For example, a sound source may be changing in position over time such that it moves further away from the position of the listener. At a first time, when the sound source has a position close to the listener, audio input from that sound source may be synthesised using a HRIR convolution synthesis method 210. As the sound source moves away, the audio input may be synthesised using both HRIR synthesis 210 and structural model synthesis 220. The contribution of the HRIR synthesis 210 may be decreased as the sound source moves away from the listener. The contribution of the structural model synthesis 220 may be increased as the sound source moves away from the listener. Once the sound source reaches a given distance, the audio input from that sound source may be synthesised using only the structural model 220.
By synthesising audio output from a source using more than one synthesis method and combining (for example, interpolating) the outputs from the different synthesis methods, a smooth transition may be provided between the outputs of the different synthesis methods, so that a user may not notice that the synthesis method for a given sound source has changed. From the user's perspective, there may appear be a seamless switch between different binaural synthesis methods.

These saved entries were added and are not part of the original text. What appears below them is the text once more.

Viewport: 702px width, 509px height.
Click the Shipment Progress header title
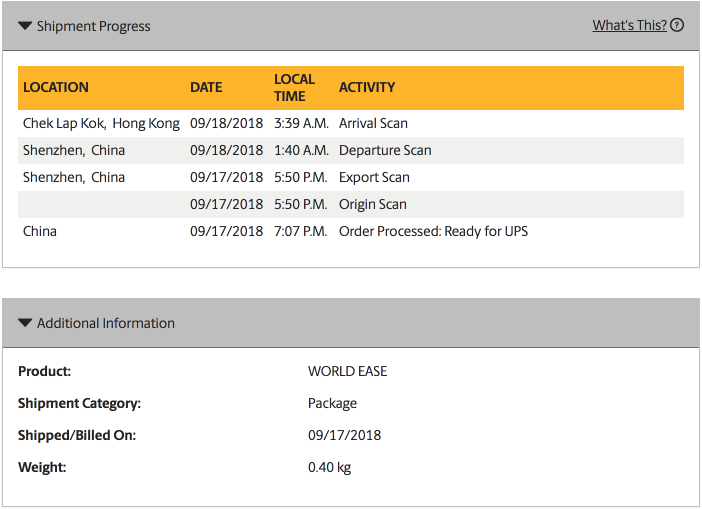(93, 26)
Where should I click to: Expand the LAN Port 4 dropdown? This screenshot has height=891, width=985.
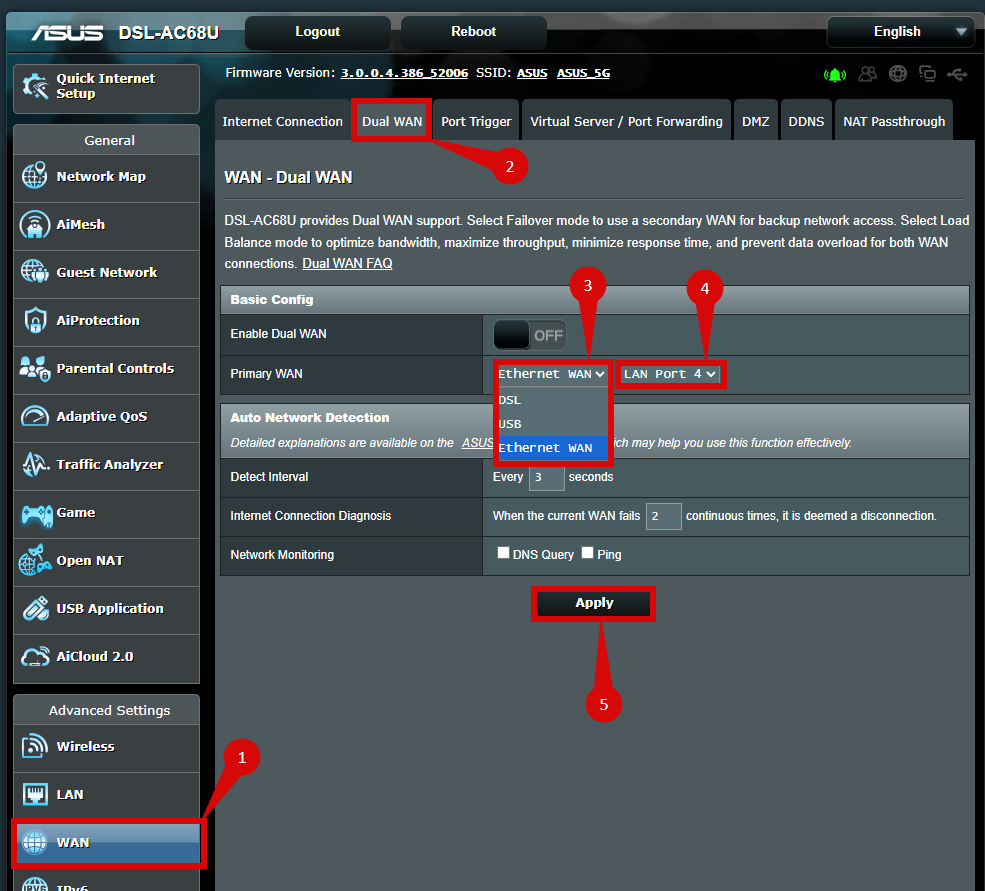670,374
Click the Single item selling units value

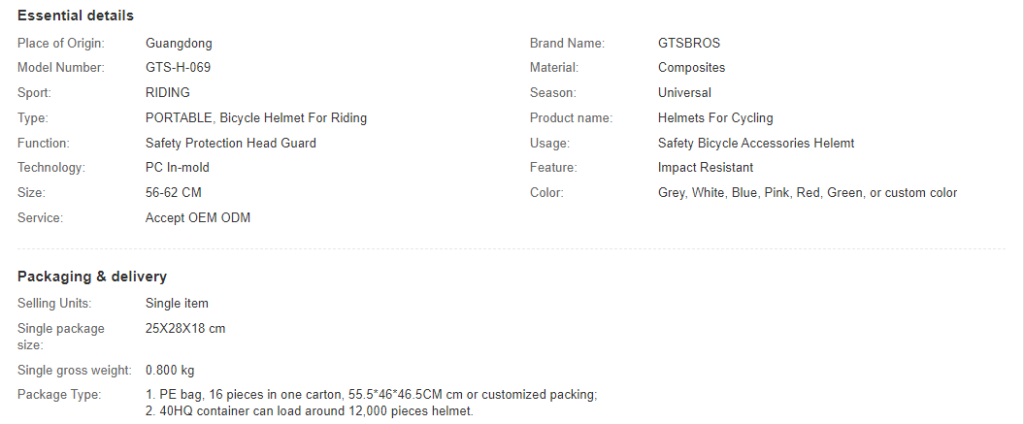tap(176, 303)
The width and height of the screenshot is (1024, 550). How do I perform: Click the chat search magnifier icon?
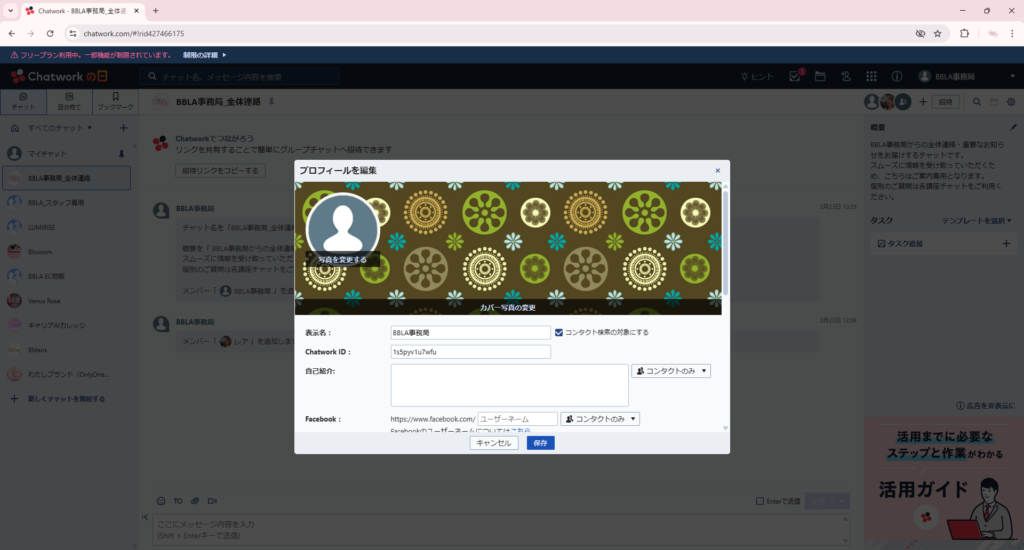(976, 102)
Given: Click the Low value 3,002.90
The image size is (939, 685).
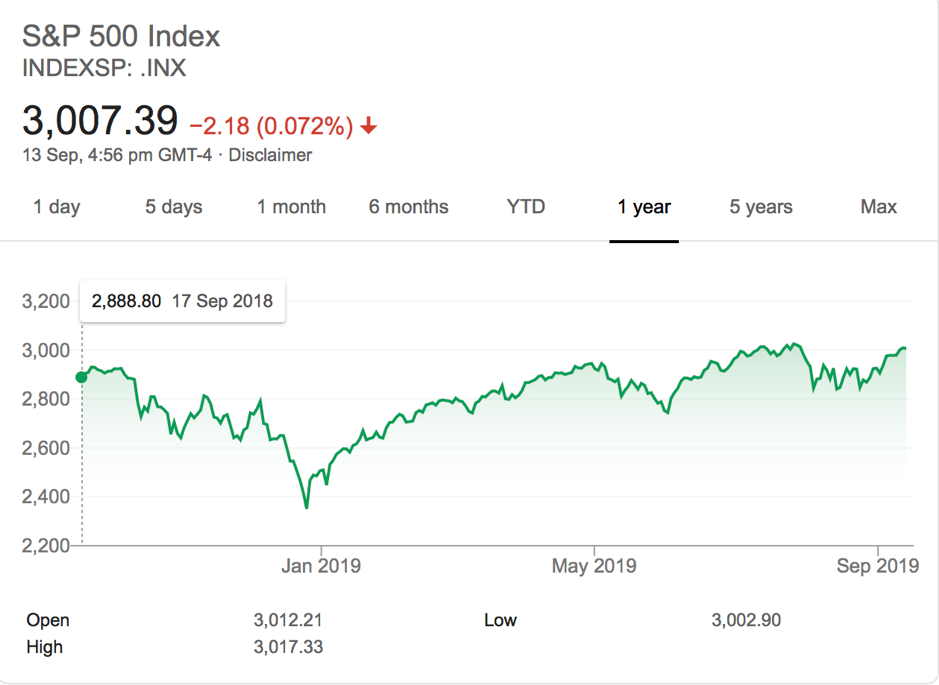Looking at the screenshot, I should tap(746, 620).
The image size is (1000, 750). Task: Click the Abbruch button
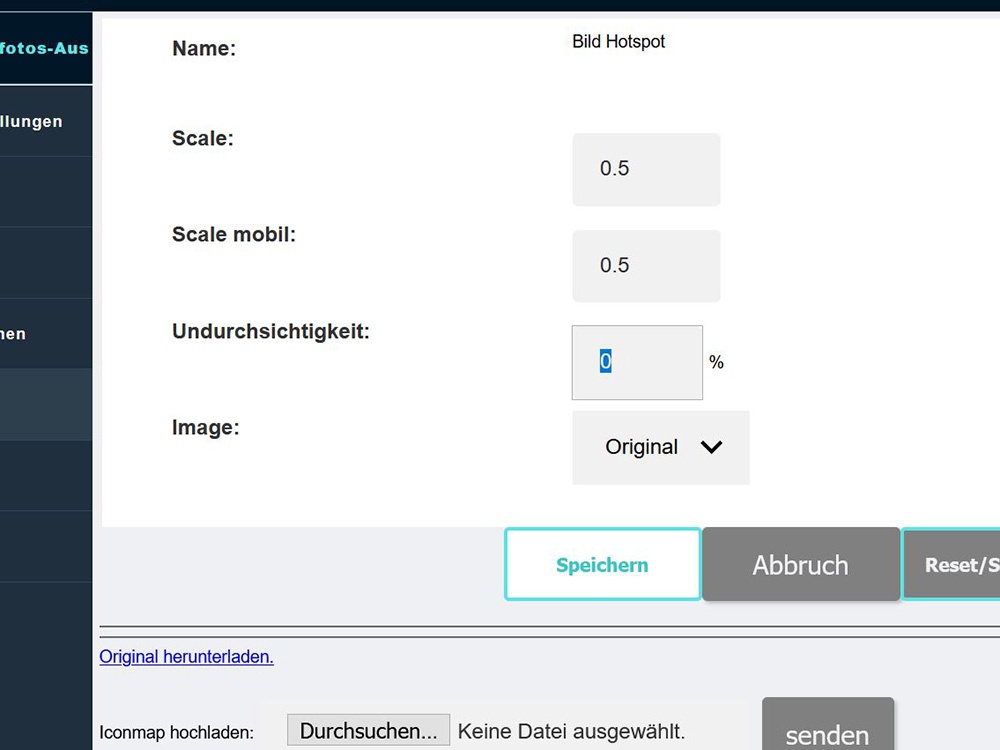coord(800,564)
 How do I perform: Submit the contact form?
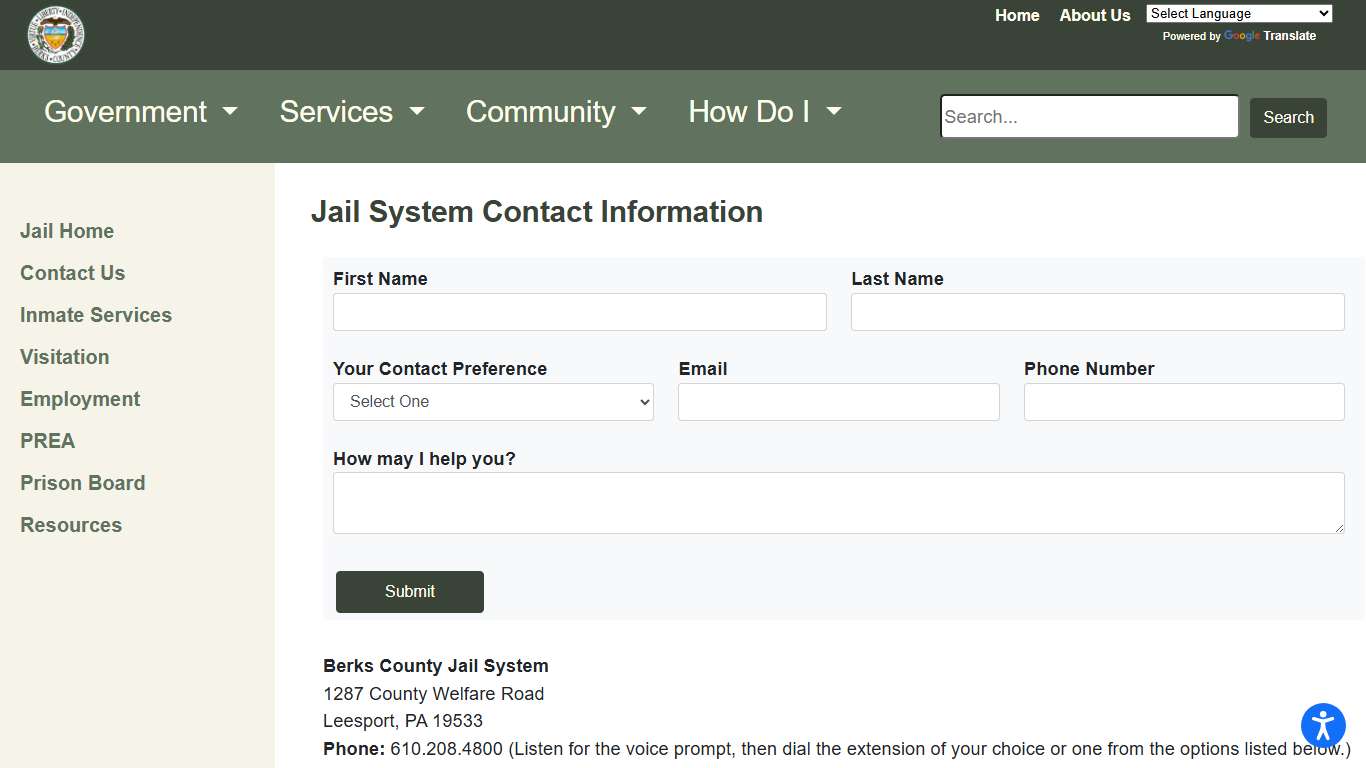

By applying a timbre compensation filter in each of the synthesis methods, the timbre of the sound may be consistent regardless of which synthesis method or methods are used. The timbre compensation filter used in one method may be different from the timbre compensation filter used in another method. For example, a different timbre compensation filter may be used in the HRIR synthesis method than in the structural model synthesis method. The timbre compensation filters may be designed to match the timbre between output synthesised using one method and output synthesised using another method.
For each synthesis method, a respective timbre compensation filter may be obtained using an offline analysis method, for example an offline analysis method similar to that described above with reference to
In methods described above, the same output is produced for every user. For example, when calculating structural model coefficients, an average head size and ear spacing are used. In other embodiments, the structural model may be individualised to different users. For example, a head size and/or ear spacing of the individual user may be used. In some embodiments, a user may select parameters of the structural model.
While certain processes have been described as being performed offline, in other embodiments those processes may be performed in real time. While certain processed have been described as being performed in real time, in other embodiments those processes may be performed offline.
Whilst components of the embodiments described herein (for example, filters) have been implemented in software, it will be understood that any such components can be implemented in hardware, for example in the form of ASICs or FPGAs, or in a combination of hardware and software. Similarly, some or all of the hardware components of embodiments described herein may be implemented in software or in a suitable combination of software and hardware.
It will be understood that the present invention has been described above purely by way of example, and modifications of detail can be made within the scope of the invention. Each feature disclosed in the description, and (where appropriate) the claims and drawings may be provided independently or in any appropriate combination.
Claims
1. A method comprising:
- obtaining one or more sets of initial filter coefficients, each set of initial filter coefficients corresponding to an angular position defined by an azimuth angle and an elevation angle; and
- adjusting each set of initial filter coefficients with a timbre compensation filter to reduce artefacts associated with a binaural audio output resulting from a binaural synthesis filter;
- wherein the adjusted sets of filter coefficients are provided to the binaural synthesis filter to synthesise the binaural audio output based on a monaural input, wherein synthesising the binaural audio output comprises convolving at least one of the adjusted sets of filter coefficients with the monaural audio input.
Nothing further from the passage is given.